Another defendant was a woman in her mid-40s charged with her fourth DUI offense. When interviewed by a local TV station, she explained that because of her drinking, her husband had divorced her and her children had abandoned her. But she had now been sober for six months because she had been tested twice a day. When asked by a reporter if the 24/7 Sobriety Project had changed her life, she said, “Because I have been sober, I was invited to my son’s high school graduation. I was also invited to my daughter’s wedding. If I had still been drinking, I would not have been allowed to attend either of those events.”
The Numbers
We began twice-per-day testing for alcohol in three counties in February 2005. By December 2006, the pilot program was active in 12 counties. Today South Dakota operates a program which tests for both alcohol and drugs in over 90 percent of the state. A web-based reporting system stores the data in a central server housed in the Attorney General’s Office.

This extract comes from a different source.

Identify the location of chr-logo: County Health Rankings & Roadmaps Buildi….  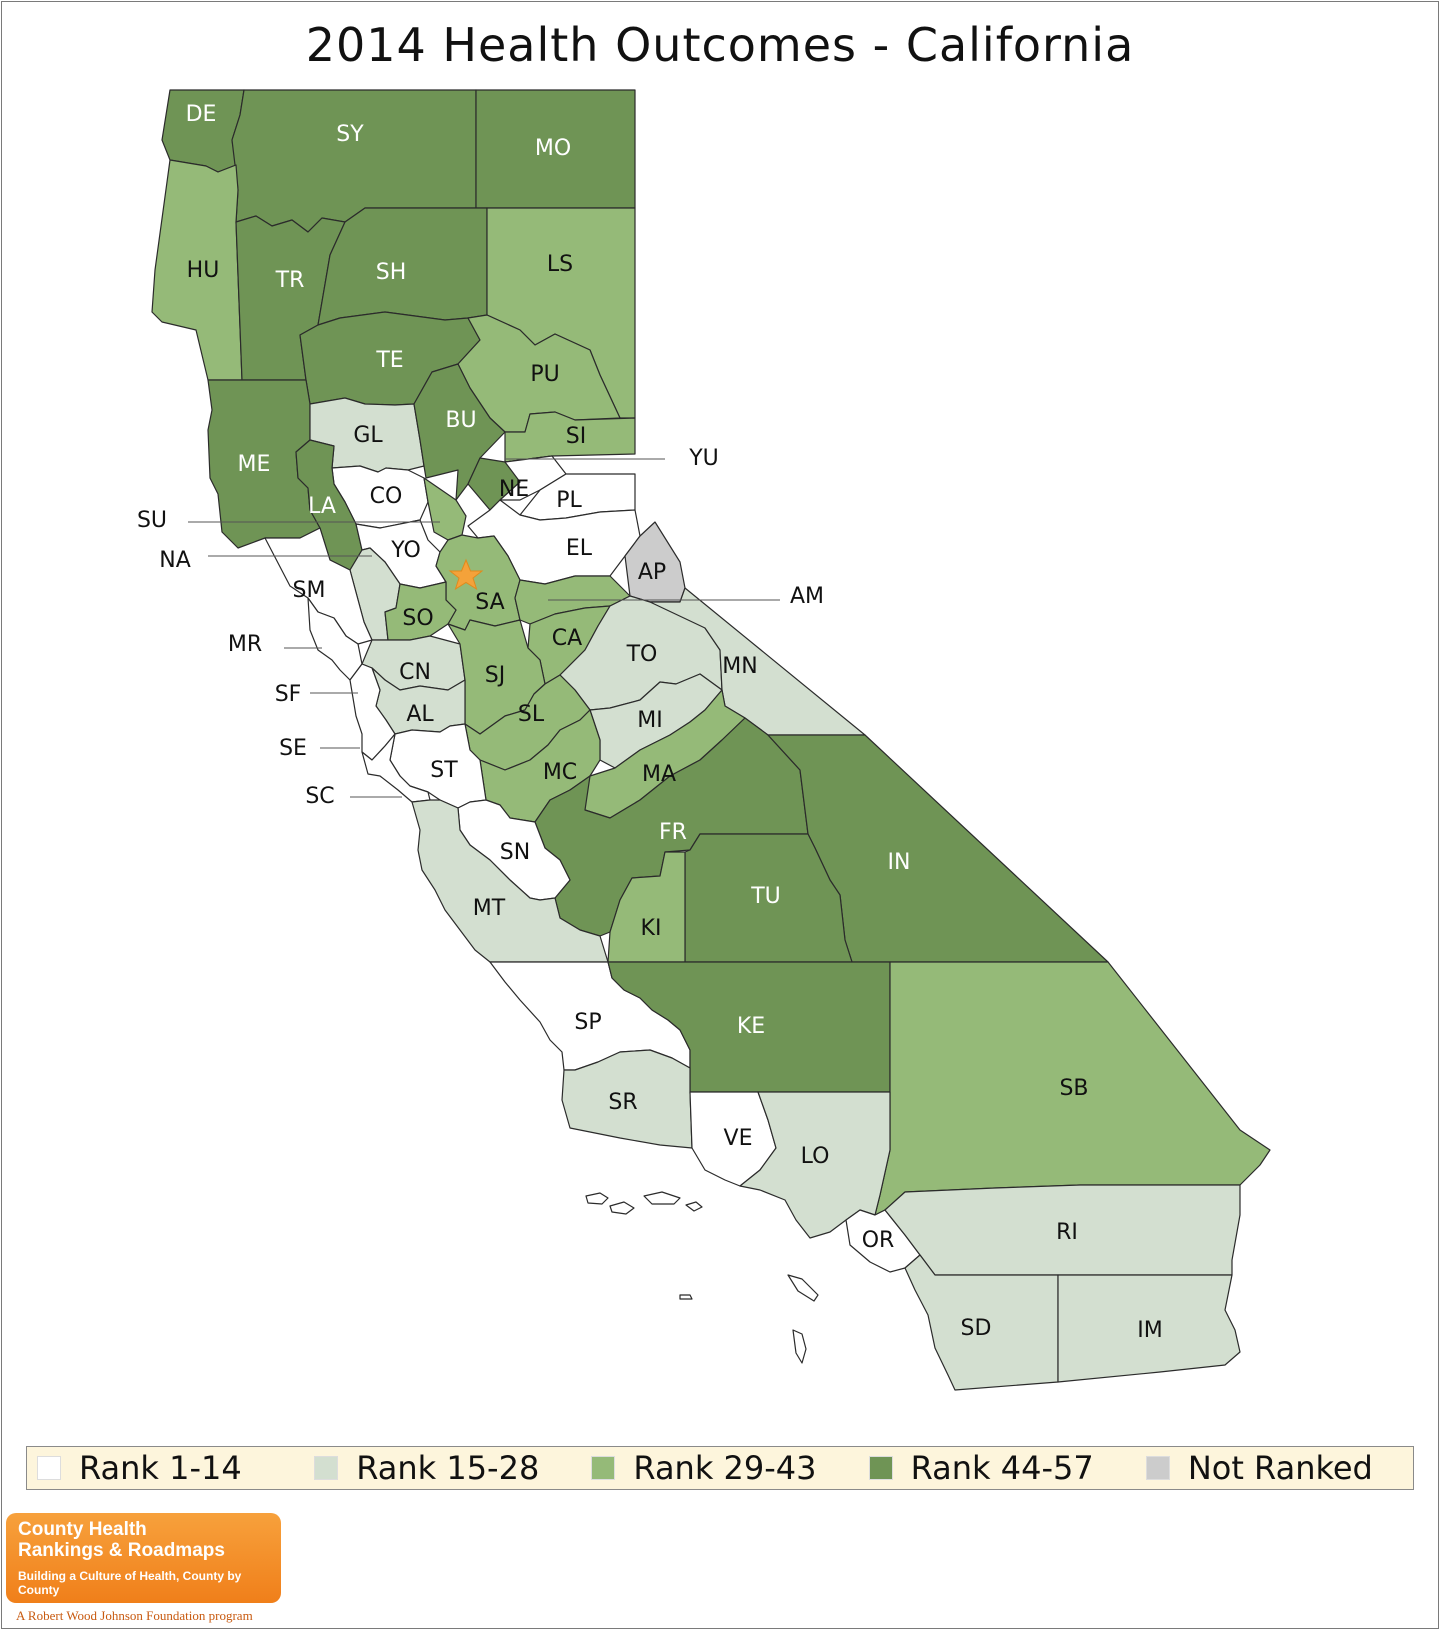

At present, over 1800 defendants are tested each day and nearly 11,000 defendants have been tested to date. With a failure rate of less than one percent, more than 99 percent of participating defendants report on time and test clean.
SCRAM bracelet numbers are also good. Seventy-eight percent of SCRAM bracelet wearers are “program compliant” and have not had a confirmed drinking event or removed or tampered with the bracelet during their 111-day testing period.
Ninety-eight percent of urinalysis test participants have tested clean. Ninety-two percent of sweat patches removed from participants have tested free of controlled drugs.
These numbers show that frequent testing, combined with accountability, can cause alcohol and drug dependent men and women to free themselves of alcohol and drugs, at least in the short term. To assess the long term impact of the program on sobriety, the state is tracking and continuing to collect data on the program’s participants.
There are encouraging signs. South Dakota lost 191 people in traffic fatalities in 2006. In 2007, the traffic death toll dropped to 146; in 2008 the death toll fell again to 121. In 2006, 67 South Dakotans died in alcohol-impaired auto crashes (alcohol-impaired is when at least one driver had a blood alcohol level of .08 percent or higher). That number dropped to 45 in 2007 and fell to 25 in 2008. The expansion of the 24/7 Sobriety Project was identified as one of several reasons for these declines.